What about you? Will you be sliding into Christmas Day or coasting?
Friday, December 11, 2009
Why does this room look lopsided?
That would be an inclusive "or".
I think part of the reason that I get grumpy about Christmas decorations is that they require so darned much work. I have to practically remodel the house every December, and then put it all back again come January.
All I want is to put up the Christmas tree. I'm not attempting to display the 3-foot wide Santa sleigh, or the thigh-high wooden Rudolph with the lights, or the Santa bear that still stands several inches taller than my youngest child. Just the tree.

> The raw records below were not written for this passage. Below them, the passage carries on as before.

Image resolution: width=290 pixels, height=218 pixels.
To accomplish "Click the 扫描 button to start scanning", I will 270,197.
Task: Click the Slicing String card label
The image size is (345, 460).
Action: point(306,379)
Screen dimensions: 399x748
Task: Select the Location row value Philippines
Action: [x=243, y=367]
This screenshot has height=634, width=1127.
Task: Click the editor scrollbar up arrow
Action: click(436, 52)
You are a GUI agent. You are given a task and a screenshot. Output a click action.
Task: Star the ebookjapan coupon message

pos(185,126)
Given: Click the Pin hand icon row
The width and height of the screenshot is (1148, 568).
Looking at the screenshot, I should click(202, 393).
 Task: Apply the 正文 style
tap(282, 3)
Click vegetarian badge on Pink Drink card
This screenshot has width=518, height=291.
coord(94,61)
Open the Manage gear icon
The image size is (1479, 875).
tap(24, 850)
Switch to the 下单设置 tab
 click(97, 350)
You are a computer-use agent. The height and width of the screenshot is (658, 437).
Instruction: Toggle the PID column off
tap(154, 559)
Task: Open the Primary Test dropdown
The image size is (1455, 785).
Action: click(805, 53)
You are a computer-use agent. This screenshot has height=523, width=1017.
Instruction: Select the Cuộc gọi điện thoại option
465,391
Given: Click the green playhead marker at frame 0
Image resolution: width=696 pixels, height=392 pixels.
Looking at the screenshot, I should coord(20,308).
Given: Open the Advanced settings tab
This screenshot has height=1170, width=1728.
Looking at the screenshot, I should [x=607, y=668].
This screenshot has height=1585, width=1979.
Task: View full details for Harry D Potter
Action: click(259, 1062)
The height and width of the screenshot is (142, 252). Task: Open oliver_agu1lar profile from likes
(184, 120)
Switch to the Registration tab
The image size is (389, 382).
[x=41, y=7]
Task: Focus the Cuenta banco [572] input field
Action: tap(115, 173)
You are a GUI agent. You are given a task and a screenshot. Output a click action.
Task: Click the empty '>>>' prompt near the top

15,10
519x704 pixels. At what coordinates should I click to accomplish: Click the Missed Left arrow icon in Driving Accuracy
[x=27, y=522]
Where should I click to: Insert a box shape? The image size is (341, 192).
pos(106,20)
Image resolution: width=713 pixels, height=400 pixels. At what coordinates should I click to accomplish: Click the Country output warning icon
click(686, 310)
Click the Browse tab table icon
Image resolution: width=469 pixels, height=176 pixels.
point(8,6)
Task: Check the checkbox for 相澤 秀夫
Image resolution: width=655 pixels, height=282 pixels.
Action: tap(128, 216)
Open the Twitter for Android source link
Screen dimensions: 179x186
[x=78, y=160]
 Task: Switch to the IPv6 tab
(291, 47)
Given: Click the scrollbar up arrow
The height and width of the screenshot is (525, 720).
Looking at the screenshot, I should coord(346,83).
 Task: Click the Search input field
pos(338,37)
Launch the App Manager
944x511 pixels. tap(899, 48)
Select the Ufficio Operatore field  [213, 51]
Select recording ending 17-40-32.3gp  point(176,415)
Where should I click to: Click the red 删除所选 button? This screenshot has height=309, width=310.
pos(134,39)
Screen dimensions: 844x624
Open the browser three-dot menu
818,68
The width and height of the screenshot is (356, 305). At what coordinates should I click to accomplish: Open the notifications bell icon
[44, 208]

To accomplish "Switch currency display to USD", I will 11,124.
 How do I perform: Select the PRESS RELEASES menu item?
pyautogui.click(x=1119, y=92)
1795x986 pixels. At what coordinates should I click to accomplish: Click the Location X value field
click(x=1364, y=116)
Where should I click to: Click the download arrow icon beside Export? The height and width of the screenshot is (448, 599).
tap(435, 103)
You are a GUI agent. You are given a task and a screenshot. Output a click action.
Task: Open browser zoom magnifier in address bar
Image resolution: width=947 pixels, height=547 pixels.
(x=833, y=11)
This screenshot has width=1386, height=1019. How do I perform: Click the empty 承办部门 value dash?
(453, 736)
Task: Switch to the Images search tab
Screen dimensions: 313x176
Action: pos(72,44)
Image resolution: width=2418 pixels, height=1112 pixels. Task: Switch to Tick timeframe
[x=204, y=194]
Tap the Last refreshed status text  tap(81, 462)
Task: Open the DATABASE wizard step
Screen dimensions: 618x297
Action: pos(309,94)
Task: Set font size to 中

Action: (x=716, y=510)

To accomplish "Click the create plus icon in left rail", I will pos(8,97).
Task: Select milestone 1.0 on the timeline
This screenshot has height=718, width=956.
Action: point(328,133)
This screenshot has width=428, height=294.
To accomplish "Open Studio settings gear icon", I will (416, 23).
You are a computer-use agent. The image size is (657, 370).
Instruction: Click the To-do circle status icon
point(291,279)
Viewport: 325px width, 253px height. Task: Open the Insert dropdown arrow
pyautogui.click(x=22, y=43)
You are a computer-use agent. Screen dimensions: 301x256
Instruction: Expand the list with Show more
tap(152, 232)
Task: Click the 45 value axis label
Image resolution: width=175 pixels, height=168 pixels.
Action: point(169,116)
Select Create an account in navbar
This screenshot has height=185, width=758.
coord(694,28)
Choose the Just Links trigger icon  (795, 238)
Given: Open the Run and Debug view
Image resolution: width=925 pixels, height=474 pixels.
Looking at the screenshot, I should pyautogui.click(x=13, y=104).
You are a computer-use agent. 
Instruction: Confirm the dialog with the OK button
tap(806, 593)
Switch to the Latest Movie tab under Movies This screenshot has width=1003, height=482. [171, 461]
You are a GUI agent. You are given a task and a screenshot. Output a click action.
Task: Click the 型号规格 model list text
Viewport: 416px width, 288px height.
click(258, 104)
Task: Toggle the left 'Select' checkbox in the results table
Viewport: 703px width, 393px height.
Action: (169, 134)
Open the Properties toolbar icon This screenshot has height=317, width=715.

And yes, we probably own too much furniture for our space. There was a short period of time when we owned just the right amount. That period ended abruptly in August of 2004 when our perfect space had to re-arrange to fit a baby swing, cradle, pack-n-play, and other assorted baby items. Our family room has never been the same since.
Of course, if you look at the room these days, it is full of the echoes of laughter and tickle-fests, of boo-boos and tantrums and chase games. And toys. It's worth having to give up my perfectly-proportioned glass-inlaid coffee table so that Thomas the Train can chug along in front of the couch. And it's worth having to roll up the rug--the one that compliments our sofas and drapes so beautifully--to make room for the Disney Dance Dance Revolution. And Rock Band--with Trystan on drums and Charlotte belting out eighties metal ballads.
All of the fun makes it harder every year to re-arrange things to make room for the tree. And if you've ever seen just how hard a two-year-old can throw small objects, you'd understand why the decorative knick knacks stay safely stowed in their boxes. Its for the safety of all--human, furniture, and knick knack alike.
Tonight, I have to thank my husband for patiently moving couches, chairs, ottomans, tables, the sub-woofer, the rug, and the children back and forth across the family room, into and through the dining room, and back again so that we can make space. I think everything fits.
Maybe tomorrow we'll actually bring or Christmas tree out of hiding, er, storage.